A forgotten manuscript by Winston Churchill about the possibility of life on other planets is making the news today. The ideas expressed by Churchill in this essay are certainly insightful and noteworthy, but they shouldn’t come as a surprise. They were published in 1942.

The eleven-page draft article, entitled “Are We Alone in the Universe”, was unearthed by Timothy Riley, director of the US National Churchill Museum at Westminster College in Missouri, in one of the Museum’s collections. It was subsequently brought to the attention of Dr Mario Livio, an astrophysicist, who has written about it in the latest issue of Nature: Winston Churchill’s essay on alien life found

Dr Livio’s article states that “To the best of Riley's knowledge, the essay … has never been published or subjected to scientific or academic scrutiny. Imagine my thrill that I may be the first scientist to examine this essay.”

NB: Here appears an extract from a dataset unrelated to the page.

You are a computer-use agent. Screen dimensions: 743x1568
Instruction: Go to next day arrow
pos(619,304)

Dr Livio is only partially correct. According to press accounts, the draft article, “probably intended for a newspaper, was updated in the 1950s but never published.” As I read the description of the article’s contents, however, my first thought was that this sounded a lot like an article Churchill had published during the Second World War. That piece, entitled “Are there Men in the Moon?”, appeared in the Sunday Dispatch on 8 March 1942. It was subsequently reprinted in The Collected Essays of Winston Churchill (Library of Imperial History, 1974), vol. IV, pp. 493-8.

Is this the same essay? The contents certainly sounded familiar. An article on the BBC website cited the following passage from the newly-found article:

"I for one, am not so immensely impressed by the success we are making of our civilisation here that I am prepared to think we are the only spot in this immense universe which contains living, thinking creatures, or that we are the highest type of mental and physical development which has ever appeared in the vast compass of space and time."

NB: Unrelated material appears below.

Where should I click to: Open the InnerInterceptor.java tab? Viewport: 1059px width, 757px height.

I pulled my copy of The Collected Essays off the shelf and found that this is identical to the final lines of “Are there Men in the Moon”. My first thought was that the Fulton manuscript was simply a typescript copy of the published article, with a different title. It was not at all uncommon for newspaper editors to change the title of the submissions they received. Then I noticed that a report in The Guardian had a photograph of the Fulton manuscript, in which the text of the first page could clearly be read. (Churchill essay on the possibility of alien life discovered in US college)

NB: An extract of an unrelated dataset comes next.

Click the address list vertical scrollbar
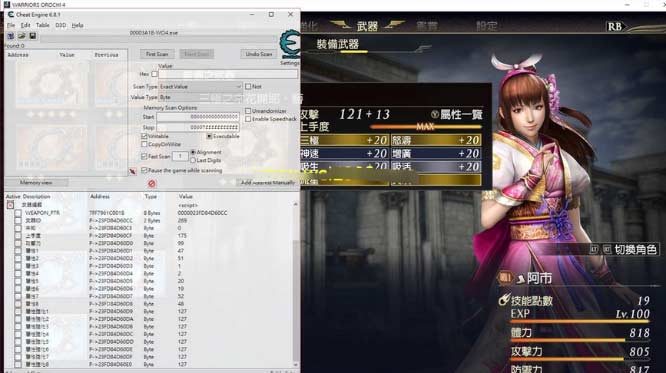Screen dimensions: 666x373 tap(296, 285)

The first line seemed to confirm my suspicions. “Does life exist elsewhere in the Universe?” it read “– indeed a fascinating question.” Again, this is identical to the opening sentence in the published article. But I was surprised to see the rest of the page is different. So what is to be made of this new find?

Since I do not have access to the full text of the new article, I can only speculate. But it appears to me that the unpublished Fulton essay was likely a first or early draft of the published article, possibly by a ghostwriter, which Churchill had sent to his agent, Emery Reves. Reves may even have offered it for sale, unsuccessfully. My guess is that the article was subsequently reworked, possibly by Churchill himself, and published in 1942 in a slightly different form.

Dr Livio may therefore be the first scientist since the Second World War to read this version of the article, which does appear to have unpublished sections in it, but Churchill’s thoughts on the subject of extra-terrestrial life have been in the public domain a long time now.

UPDATE

A bit more digging confirms my suspicions. It appears that the article in question is a draft of the one published in 1942.

Contrary to press reports, this draft has also been available for quite some time in the Churchill papers at the Churchill College Archives Centre in Cambridge. The version there is nearly-identical to the copy found in Fulton, meaning it has been available to researchers for decades, and for several years now open to anyone at a library with a subscription to the digital Churchill Archive.

And I see I am not the only one to spot this error. Kevin Ruane also notes on his blog that these views by Churchill should come as no surprise: https://blogs.canterbury.ac.uk/expertcomment/winston-churchill-the-x-fil...

Finally, I should add that none of this is intended to take away from the content of Dr Livio’s insightful analysis of the contents of Churchill’s article, which deserves to be more widely known.

UPDATE 2

My conclusions have been confirmed by Richard Langworth, who has just posted the text of Churchill’s 1942 article on the Hillsdale College website: https://winstonchurchill.hillsdale.edu/men-moon-churchill-alien-life-1942/

I still have to wonder, though, whether the media would be paying so much attention to this story if not for the mistaken belief that Churchill’s views on the possibility of life elsewhere in the universe came from a “long lost” article.